First question is, which Poland, since in XIII century it was divided into independent principalities (Fragmentation of the realm).
The second question is where these lands were. Poland in XIII century didn’t reach so far to the east. Some western parts of Red Ruthenia were conquered later - in the 14th century.
Putin claims that Poland in XIII century forced Orthodox priests in the lands of present-day Ukraine to convert to Catholicism which is false. He also claims that at that time Ruthenians were writing the letters requesting assistance in their difficult situation to “Warsaw”. But Warsaw wasn’t the capital of Poland at that time (apart from the fact that Poland wasn't unified state at that time).
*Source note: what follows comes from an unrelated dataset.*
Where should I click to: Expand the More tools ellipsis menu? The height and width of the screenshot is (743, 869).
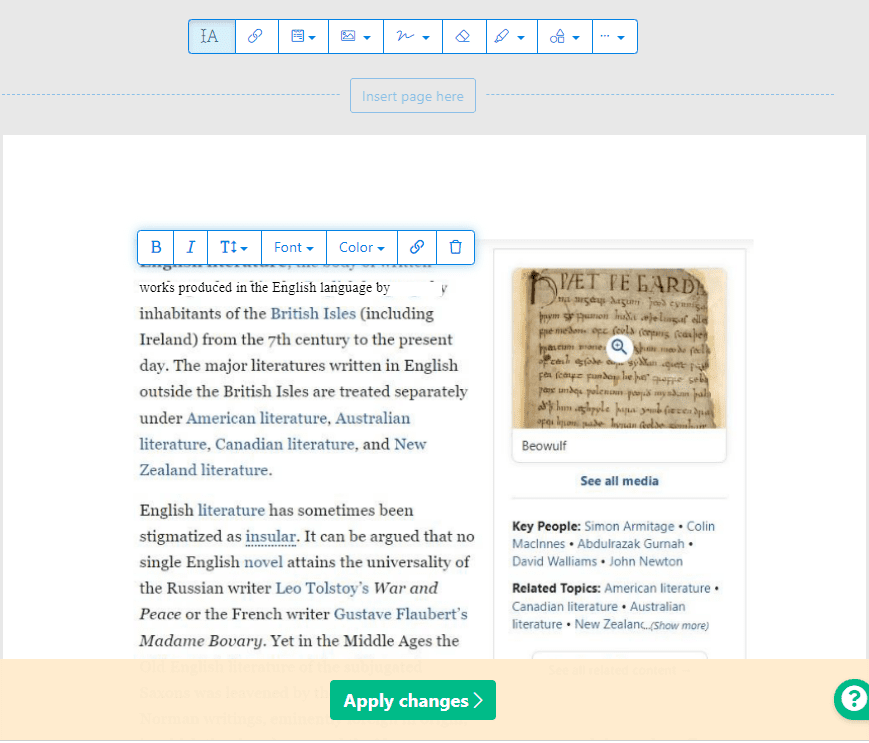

Warsaw was a small fortified town in that time, founded around 1262. Even after the end of period of fragmentation (XIV century) Cracow was the capital.
The Grand Duchy of Lithuania was already Christian and Orthodox before the union with Poland
So why did Vytautas convert in 1383? It is the truth that many parts of the Duchy of Lithuania were (more or less) Orthodox since 988, but the rulers were pagan, so the state was also pagan.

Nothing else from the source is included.